The circular repeats the charges of the erstwhile “Central” ecclesias in Australia which withdrew from Central fellowship eighteen months ago, that the Shield brethren condoned errors. The stubborn fact is that some in these ecclesias were themselves identified with views which in our judgment are errors, and they sought to impose these views as the correct interpretation of the B.A.S.F. For ourselves we repudiate this interpretation, and many things that have been said in Australia about the B.A.S.F. were really directed at the interpretation which it was sought to impose upon the B.A.S.F. We have met some of the brethren reputed to have made the statements referred to as evidence: we have met the brethren who make the charges, and we can speak from first hand enquiry. What has been called the “Carter-Cooper addendum” is found fault with because it does not find a place for the interpretations which appear to be common to the writer of this Californian circular and to Australian critics of the Addendum. For ourselves we are not agreeable to the imposition of these interpretations, which are discussed in the August Christadelphian, pages 372–376—a discussion dismissed by the writer of the circular as “13 columns to deal with a very profound theological argument”. Is this because those 13 columns deal with views to which he himself leans? The arguments we opposed are not by any means new. On page 515 we give a series of quotations from bro.
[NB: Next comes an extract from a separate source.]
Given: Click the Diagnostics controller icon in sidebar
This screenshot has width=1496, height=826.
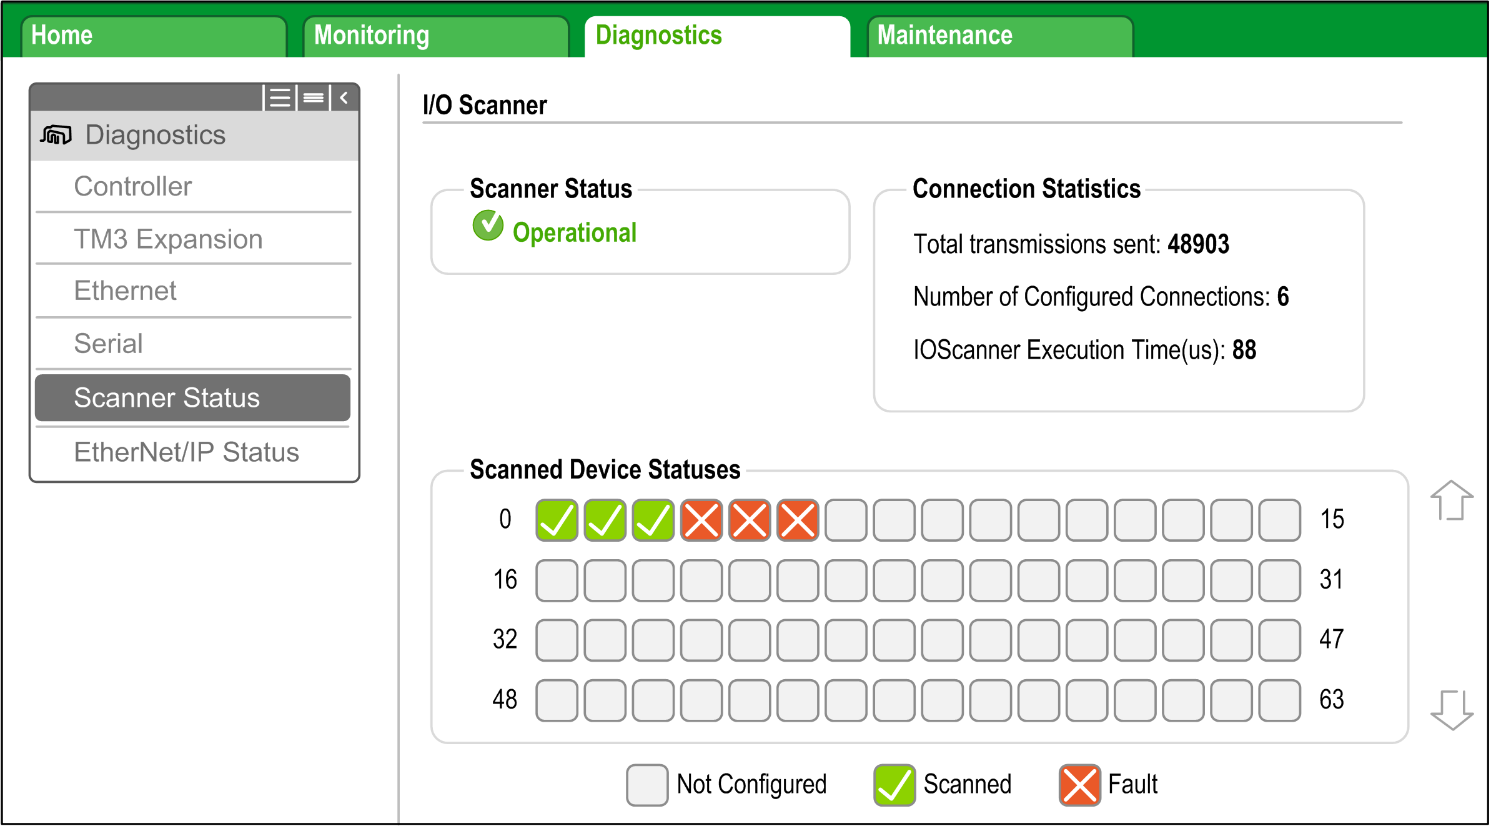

Roberts which are a constructive contribution to understanding the Scriptures on these issues.
Why has the writer of the circular so tender a spot for this “one Australian brother” while at the same time being ready to accept as “an admitted fact” the charge that “hundreds reject fundamental doctrines”? After much enquiry on the spot we deny this charge to be an “admitted fact” or even a fact at all. These and other random charges in the circular get us nowhere, and are no credit to those who make them.